Rifiuti industriali dal 1982
Nell’avvallamento di Bulera, a pochi chilometri dal piccolo paese di Pomarance e dal sito geotermico di Larderello famoso in tutto il mondo, dal 1982 sono stati smaltiti rifiuti anche pericolosi: non solo gli scarti industriali pieni di arsenico della stessa Scl, nata come primo produttore mondiale di boro, ma anche i fanghi geotermici e poi terre contenenti amianto e altri fanghi contaminati da mercurio. In futuro arriverebbero i rifiuti che in Toscana non si sa dove smaltire: ancora amianto, insieme alle terre di scavo dei porti di Piombino e Livorno e del cantiere fiorentino della tranvia. Intorno i contadini coltivano l’erba per gli animali, il fiume Possera scorre poche decine di metri più sotto e le pecore dei pastori del posto passano davanti al sito per andare a pascolare altrove, lontano dalla vista della discarica. Nei progetti dell’azienda, che da alcuni anni si è lanciata nel business dei fertilizzanti innovativi, vicino al sito dovrebbe nascere un centro ricerche per sperimentare nuovi prodotti, con tanto di serre alimentate dal vapore geotermico. È scritto anche in un protocollo d’intesa firmato da Scl, Comune, Regione e sindacati ad aprile 2016, in cui tutti, in modo un po’ paradossale, si sono impegnati “a dare esecuzione al piano” prima ancora che venisse chiesto il via libera per continuare a seppellire rifiuti a Bulera.
Una valle sepolta dai rifiuti
Ma se i benefici del piano sono stati messi nero su bianco – 20 milioni di investimenti e 30 nuovi posti di lavoro in un’area dove altre aziende hanno già mandato a casa i dipendenti – il progetto ha anche diverse criticità. L’azienda, anziché di aumento dei volumi di rifiuti, parla di “riprofilatura della discarica e sua integrazione nel quadro paesaggistico”. Ma la sostanza non cambia. “Visto che non sono previste nuove aree, la discarica si svilupperebbe in verticale, con un rialzamento di oltre 10 metri. Altro che integrazione paesaggistica: quella che un tempo era chiamata la Valle della luna sarebbe definitivamente sommersa da una montagna di rifiuti”, spiega a ilfatto.it Rita Guidugli, insegnante in pensione che si è messa a capo della protesta. Il tutto in un’area destinata dal Comune allo sviluppo turistico, ma dove la discarica ha già creato dei problemi: un agriturismo vicino, racconta l’amministratore Andrea Cinotti, ha dovuto chiudere i battenti di fronte alle proteste dei turisti. “Negli anni recenti gli ospiti, prevalentemente stranieri, che avevano acquistato il soggiorno attraverso agenzie, una volta arrivati alla fattoria del Bulera e vista la discarica hanno annullato il soggiorno minacciando azioni legali di risarcimento danni”.

## [Un po' di materiale]
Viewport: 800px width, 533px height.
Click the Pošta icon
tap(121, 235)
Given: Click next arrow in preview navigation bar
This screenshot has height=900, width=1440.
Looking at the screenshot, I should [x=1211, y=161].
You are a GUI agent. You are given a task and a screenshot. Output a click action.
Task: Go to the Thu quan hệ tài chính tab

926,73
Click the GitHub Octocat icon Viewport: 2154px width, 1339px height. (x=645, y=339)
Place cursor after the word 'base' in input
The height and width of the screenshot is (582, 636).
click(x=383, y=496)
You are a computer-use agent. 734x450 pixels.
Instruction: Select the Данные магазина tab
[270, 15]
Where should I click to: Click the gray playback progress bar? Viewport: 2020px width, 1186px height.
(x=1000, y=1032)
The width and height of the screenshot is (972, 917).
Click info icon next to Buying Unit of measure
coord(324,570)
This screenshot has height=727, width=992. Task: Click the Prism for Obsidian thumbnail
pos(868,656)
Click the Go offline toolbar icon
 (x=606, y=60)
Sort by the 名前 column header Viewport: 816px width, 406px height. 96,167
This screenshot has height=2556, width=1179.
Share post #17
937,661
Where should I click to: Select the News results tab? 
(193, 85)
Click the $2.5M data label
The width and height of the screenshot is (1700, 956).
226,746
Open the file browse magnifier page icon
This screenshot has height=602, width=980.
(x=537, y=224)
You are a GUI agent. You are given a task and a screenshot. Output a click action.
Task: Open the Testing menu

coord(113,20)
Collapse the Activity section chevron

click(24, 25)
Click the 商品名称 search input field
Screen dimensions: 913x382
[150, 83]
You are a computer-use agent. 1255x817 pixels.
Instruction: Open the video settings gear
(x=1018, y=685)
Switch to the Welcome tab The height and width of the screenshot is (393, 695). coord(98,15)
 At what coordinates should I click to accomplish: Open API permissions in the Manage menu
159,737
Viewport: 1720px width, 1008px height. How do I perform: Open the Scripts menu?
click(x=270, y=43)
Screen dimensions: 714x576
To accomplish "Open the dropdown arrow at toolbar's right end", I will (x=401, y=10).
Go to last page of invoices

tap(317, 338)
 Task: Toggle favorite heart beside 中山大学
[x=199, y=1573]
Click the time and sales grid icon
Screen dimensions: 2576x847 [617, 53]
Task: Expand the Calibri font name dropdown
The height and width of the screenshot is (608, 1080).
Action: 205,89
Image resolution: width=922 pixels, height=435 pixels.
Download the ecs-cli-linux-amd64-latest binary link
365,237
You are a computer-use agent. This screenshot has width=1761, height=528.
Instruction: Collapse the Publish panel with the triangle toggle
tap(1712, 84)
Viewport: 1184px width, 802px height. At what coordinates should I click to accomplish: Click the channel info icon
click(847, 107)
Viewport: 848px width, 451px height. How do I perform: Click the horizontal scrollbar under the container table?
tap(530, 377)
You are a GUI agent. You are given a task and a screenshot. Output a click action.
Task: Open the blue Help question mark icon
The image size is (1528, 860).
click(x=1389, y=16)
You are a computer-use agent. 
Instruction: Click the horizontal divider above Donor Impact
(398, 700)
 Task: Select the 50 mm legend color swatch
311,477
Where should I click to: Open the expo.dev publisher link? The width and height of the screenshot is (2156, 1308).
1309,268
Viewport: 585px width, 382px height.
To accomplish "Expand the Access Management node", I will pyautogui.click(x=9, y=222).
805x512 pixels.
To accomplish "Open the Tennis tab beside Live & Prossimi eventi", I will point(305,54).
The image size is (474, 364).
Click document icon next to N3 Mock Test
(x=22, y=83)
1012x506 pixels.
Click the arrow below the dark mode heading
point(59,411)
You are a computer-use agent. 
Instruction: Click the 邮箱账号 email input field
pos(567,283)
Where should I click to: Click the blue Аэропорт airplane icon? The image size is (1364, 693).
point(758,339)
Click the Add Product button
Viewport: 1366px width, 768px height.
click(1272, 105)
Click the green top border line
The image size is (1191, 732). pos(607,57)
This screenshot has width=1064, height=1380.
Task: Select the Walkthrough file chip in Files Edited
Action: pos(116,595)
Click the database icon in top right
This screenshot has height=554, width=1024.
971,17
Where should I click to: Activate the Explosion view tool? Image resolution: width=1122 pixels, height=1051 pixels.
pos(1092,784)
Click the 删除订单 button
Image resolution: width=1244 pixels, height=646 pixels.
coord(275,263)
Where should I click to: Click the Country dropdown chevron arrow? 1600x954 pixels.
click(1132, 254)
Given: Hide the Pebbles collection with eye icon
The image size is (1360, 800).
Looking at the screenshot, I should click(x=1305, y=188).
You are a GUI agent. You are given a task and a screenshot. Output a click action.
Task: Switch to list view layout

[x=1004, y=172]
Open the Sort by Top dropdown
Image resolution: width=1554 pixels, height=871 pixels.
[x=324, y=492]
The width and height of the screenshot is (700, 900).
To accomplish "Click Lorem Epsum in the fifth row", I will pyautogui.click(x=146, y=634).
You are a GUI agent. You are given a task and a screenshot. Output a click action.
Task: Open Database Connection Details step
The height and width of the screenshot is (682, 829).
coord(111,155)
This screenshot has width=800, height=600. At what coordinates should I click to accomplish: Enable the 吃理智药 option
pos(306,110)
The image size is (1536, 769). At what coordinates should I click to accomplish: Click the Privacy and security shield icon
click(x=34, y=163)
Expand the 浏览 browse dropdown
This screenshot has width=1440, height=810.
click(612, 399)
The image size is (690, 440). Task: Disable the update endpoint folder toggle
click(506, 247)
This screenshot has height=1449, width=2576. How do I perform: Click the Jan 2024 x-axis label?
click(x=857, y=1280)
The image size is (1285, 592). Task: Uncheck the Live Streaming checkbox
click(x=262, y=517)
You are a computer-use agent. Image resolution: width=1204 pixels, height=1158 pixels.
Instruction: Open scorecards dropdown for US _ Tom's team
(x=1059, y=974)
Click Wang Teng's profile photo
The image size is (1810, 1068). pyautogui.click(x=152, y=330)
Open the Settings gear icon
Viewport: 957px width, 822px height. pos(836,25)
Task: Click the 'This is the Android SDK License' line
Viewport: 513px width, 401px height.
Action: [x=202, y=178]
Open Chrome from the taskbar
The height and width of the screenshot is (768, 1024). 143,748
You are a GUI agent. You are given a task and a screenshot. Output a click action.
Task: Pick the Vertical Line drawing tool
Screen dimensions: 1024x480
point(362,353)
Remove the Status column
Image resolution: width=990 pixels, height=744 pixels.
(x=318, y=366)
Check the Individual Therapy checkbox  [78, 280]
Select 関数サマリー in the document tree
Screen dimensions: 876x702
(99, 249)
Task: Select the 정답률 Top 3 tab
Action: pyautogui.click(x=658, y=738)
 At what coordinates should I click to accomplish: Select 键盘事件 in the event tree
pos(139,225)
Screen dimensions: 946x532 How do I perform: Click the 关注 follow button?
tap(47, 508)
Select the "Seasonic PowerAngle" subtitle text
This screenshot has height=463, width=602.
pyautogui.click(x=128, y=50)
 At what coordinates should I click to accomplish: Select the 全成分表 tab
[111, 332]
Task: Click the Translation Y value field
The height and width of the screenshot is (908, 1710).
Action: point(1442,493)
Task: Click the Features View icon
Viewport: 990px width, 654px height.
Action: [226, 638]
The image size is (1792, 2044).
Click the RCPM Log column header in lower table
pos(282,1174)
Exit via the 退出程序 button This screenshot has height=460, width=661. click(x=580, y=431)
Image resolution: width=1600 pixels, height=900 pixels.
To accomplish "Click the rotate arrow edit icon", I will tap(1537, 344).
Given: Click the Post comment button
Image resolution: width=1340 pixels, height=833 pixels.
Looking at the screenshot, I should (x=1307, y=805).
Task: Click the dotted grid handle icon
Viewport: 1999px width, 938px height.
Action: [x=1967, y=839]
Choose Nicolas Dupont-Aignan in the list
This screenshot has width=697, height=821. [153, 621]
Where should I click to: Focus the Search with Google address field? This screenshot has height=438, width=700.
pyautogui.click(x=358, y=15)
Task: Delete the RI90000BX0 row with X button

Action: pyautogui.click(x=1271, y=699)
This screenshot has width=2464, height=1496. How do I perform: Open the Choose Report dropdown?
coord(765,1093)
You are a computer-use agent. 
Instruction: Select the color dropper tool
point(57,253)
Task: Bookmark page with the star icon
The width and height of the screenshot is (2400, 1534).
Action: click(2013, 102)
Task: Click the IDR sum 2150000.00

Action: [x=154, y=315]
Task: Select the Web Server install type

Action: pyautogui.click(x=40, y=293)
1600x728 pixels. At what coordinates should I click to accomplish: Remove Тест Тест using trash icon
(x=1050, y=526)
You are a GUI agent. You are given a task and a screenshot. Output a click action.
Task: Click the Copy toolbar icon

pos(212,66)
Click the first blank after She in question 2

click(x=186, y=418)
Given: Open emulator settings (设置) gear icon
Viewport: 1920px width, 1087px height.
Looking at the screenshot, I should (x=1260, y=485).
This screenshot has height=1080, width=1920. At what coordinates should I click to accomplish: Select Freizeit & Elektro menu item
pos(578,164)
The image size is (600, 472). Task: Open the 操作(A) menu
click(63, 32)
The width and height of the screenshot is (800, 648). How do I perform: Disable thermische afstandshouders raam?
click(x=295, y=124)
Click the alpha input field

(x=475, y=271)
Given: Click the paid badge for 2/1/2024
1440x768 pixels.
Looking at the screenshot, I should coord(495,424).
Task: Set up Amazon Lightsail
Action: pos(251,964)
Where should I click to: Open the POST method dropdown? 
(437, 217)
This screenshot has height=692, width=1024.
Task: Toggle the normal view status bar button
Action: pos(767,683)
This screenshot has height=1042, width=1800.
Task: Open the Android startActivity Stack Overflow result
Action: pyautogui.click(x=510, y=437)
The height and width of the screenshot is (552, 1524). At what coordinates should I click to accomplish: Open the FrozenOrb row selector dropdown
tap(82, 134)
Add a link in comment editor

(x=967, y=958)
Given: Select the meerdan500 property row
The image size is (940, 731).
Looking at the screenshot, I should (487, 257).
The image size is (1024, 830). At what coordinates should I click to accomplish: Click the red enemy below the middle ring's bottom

## [Il problema]
Prosegui il brano sulla discarica di Bulera partendo dal punto in cui termina.

## [Risultato]
Arsenico nel fiume
C’è poi la questione dell’inquinamento idrico della zona. L’invaso sorge infatti su un versante scosceso ed è attraversato da un piccolo torrente che si immette nel vicino fiume Possera. Già nel 2007 l’Europa aveva messo nero su bianco che “l’acqua dell’alta val di Cecina è inquinata dall’arsenico nella zona a valle della discarica di Bulera. Questo porta alla supposizione che la discarica disperda arsenico nelle acque del fiume Possera in quantità significative”. Se è vero che nell’area le fonti di inquinamento da arsenico sono diverse, le stesse rilevazioni Arpat evidenziano differenze nella concentrazione del metallo pesante tra il tratto a monte e quello a valle del sito: 14 contro 40 milligrammi per litro (il limite di qualità è 10), secondo le analisi di aprile 2017. Nell’autunno 2016, il percolato di Bulera è spuntato persino nell’inchiesta “Panta Rei” della Dda dell’Aquila su smaltimenti illeciti nel fiume Pescara. “Dalla Toscana, da lassù viene fino qua per portare quella roba! Perché nessuno la vuole con l’arsenico a cinquanta!”, si sente dire in un’intercettazione che gli inquirenti hanno collegato alla discarica della provincia di Pisa.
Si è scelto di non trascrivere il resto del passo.